Я все больше привыкал к тому, что видимое и ведомое, реальное и известное из книг, то, что я вижу в настоящем Париже и в своем воображении, — все это не скоро, а то и никогда не соединится в некую целостную картину. Начинал догадываться: скорее всего, это и не нужно — во всяком случае, мне. Подлинное и вместе вполне личное понимание, особенно ежели оно настояно на любви (моей любви к Парижу, имею я в виду!), возникает именно на пересечении материальной видимости, знания и воображения, воспоминаний, мечтаний и прочего, без чего можно читать или даже писать путеводители, но приблизиться к подлинному «чувству Парижа» просто немыслимо. Тогда я еще и помыслить не мог, что когда-нибудь буду писать и даже публиковать книги о Париже.
День за днем привыкал я к мысли, что понять этих людей труднее, чем полюбить. Однажды я был в загородном доме, его хозяин — богатый и почитаемый в округе ветеринар — вернулся с соседней фермы, где принимал новорожденного теленка. Его большие руки, устало лежавшие на коленях, вызывали странное уважение. Он подставлял лицо солнцу, пил вкусное вино, ел сочное, с кровью, мясо, шутил с детьми, захмелел, мирно дремал в кресле, зажав в огромном кулаке стаканчик крепчайшего местного мара[1]. Была во всем этом необъяснимая мудрость и сила, как в живописи Домье, и нельзя было всем этим не восхищаться. В этом воспоминании много литературного, — скорее, мои новые мысли придали ему такую значительность.
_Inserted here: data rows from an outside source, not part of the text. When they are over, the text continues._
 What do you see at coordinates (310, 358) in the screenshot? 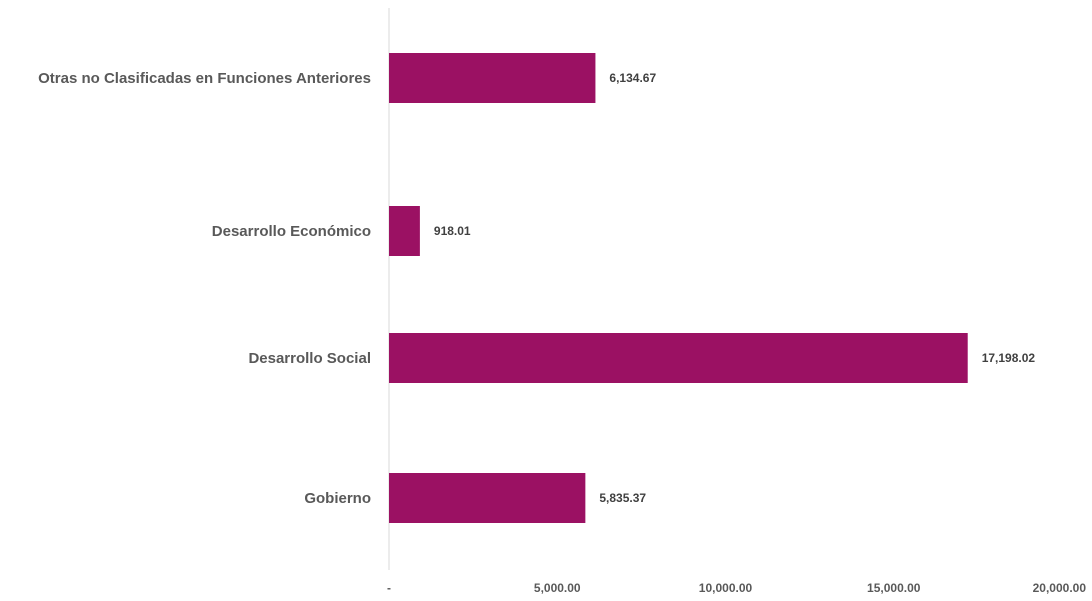
I see `category-label: Desarrollo Social` at bounding box center [310, 358].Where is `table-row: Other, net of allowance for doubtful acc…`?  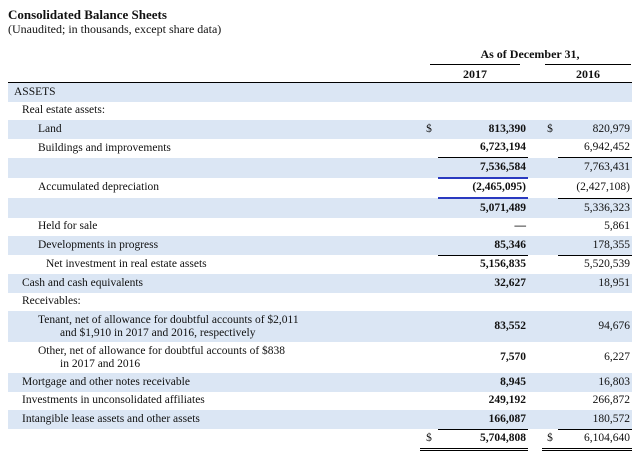 table-row: Other, net of allowance for doubtful acc… is located at coordinates (320, 358).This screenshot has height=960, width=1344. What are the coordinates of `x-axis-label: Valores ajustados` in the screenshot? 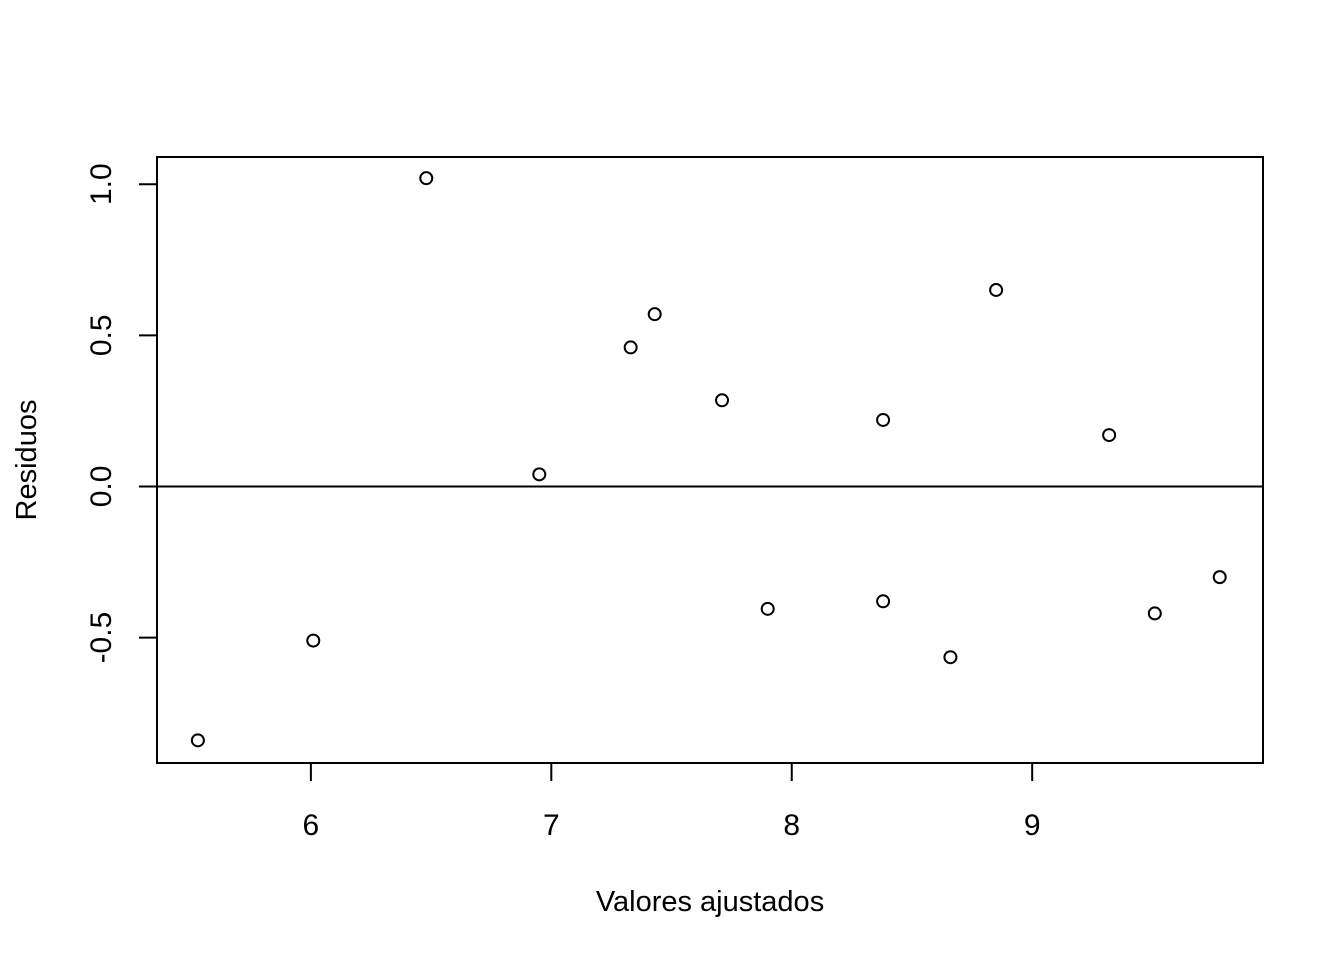 It's located at (710, 902).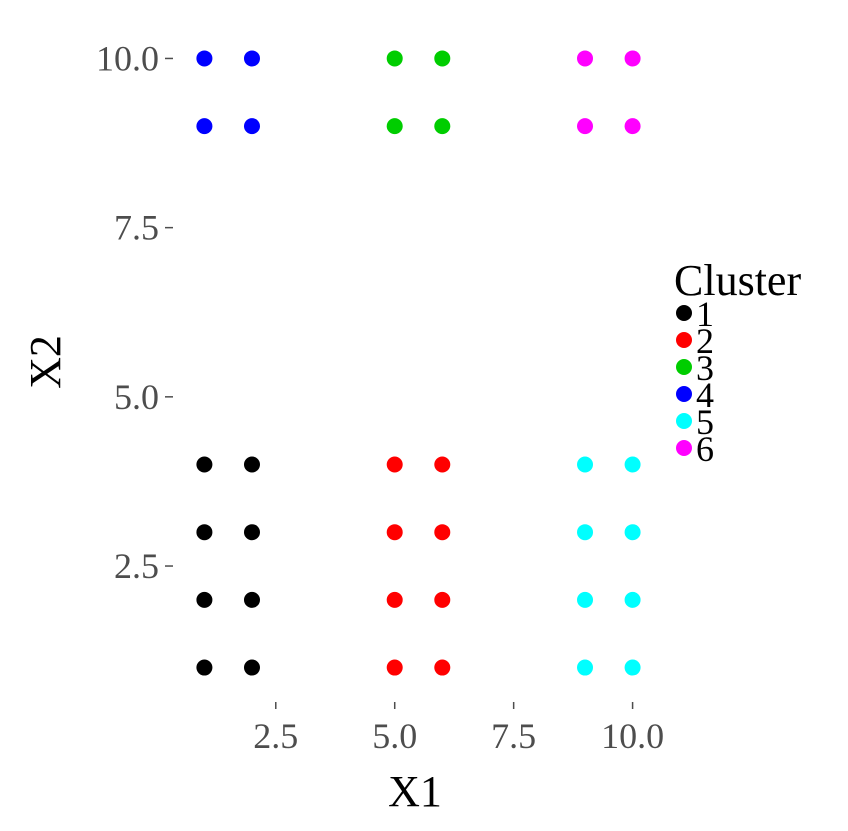  Describe the element at coordinates (128, 58) in the screenshot. I see `y-tick-label: 10.0` at that location.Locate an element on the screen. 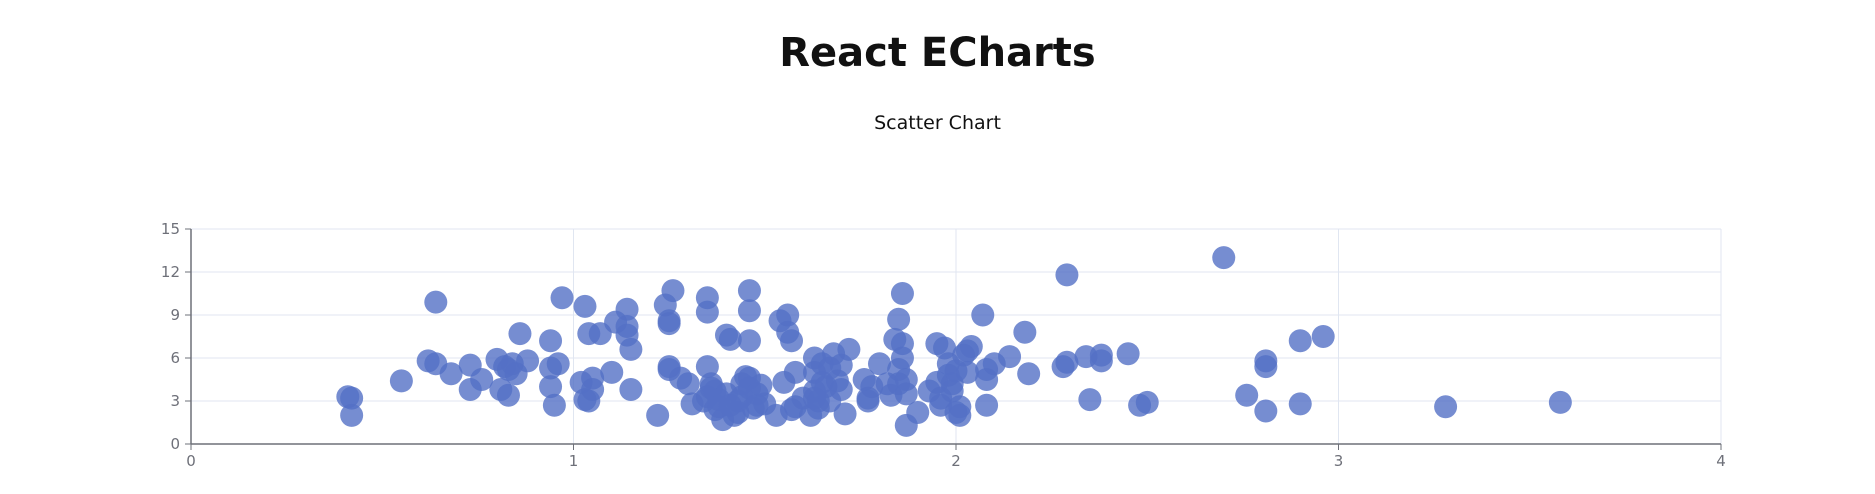 This screenshot has height=494, width=1875. x-tick-label: 1 is located at coordinates (574, 461).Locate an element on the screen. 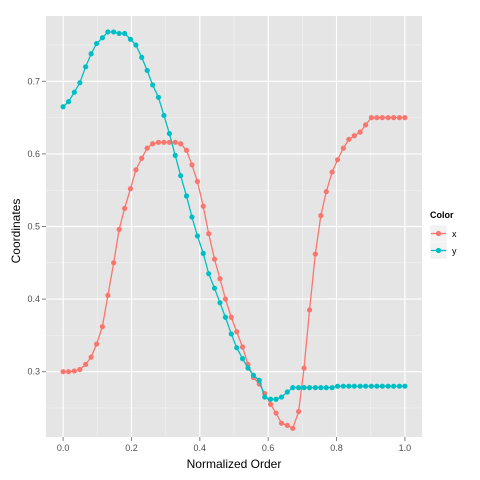 The height and width of the screenshot is (480, 480). y-tick-label: 0.5 is located at coordinates (34, 227).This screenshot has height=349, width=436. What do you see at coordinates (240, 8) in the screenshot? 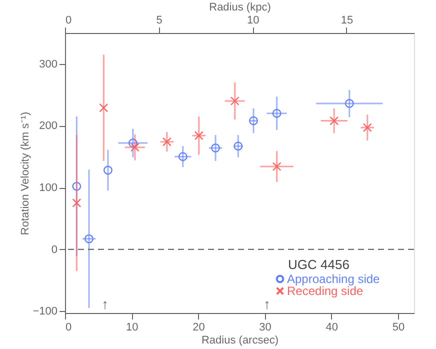
I see `x2-axis-title: Radius (kpc)` at bounding box center [240, 8].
А заглянуть в глубину той, иной французской жизни — иностранцу едва ли дано. Тогда я не знал такого любимого теперь мною суждения Гертруды Стайн (да и вообще не читал ее книг)[2]: «Для французов действительно ничего не важно, кроме повседневной жизни (daily living) и земли которая им ее дает ‹…› Все что человек делает каждый день внушительно и важно».
Начал понемногу понимать, что такое здесь бытовой демократизм: две не только богатые, но и известные французские немолодые дамы — скульптор и писательница, у которых я побывал в гостях, — довезли меня на машине до метро. Я спросил, где мне лучше сделать пересадку. Одна из них ответила вполне простодушно: «Не знаю, я езжу на машине!» — «Ты — не парижанка», — произнесла другая, и был в ее голосе легчайший оттенок если и не презрения, то разочарования и печали.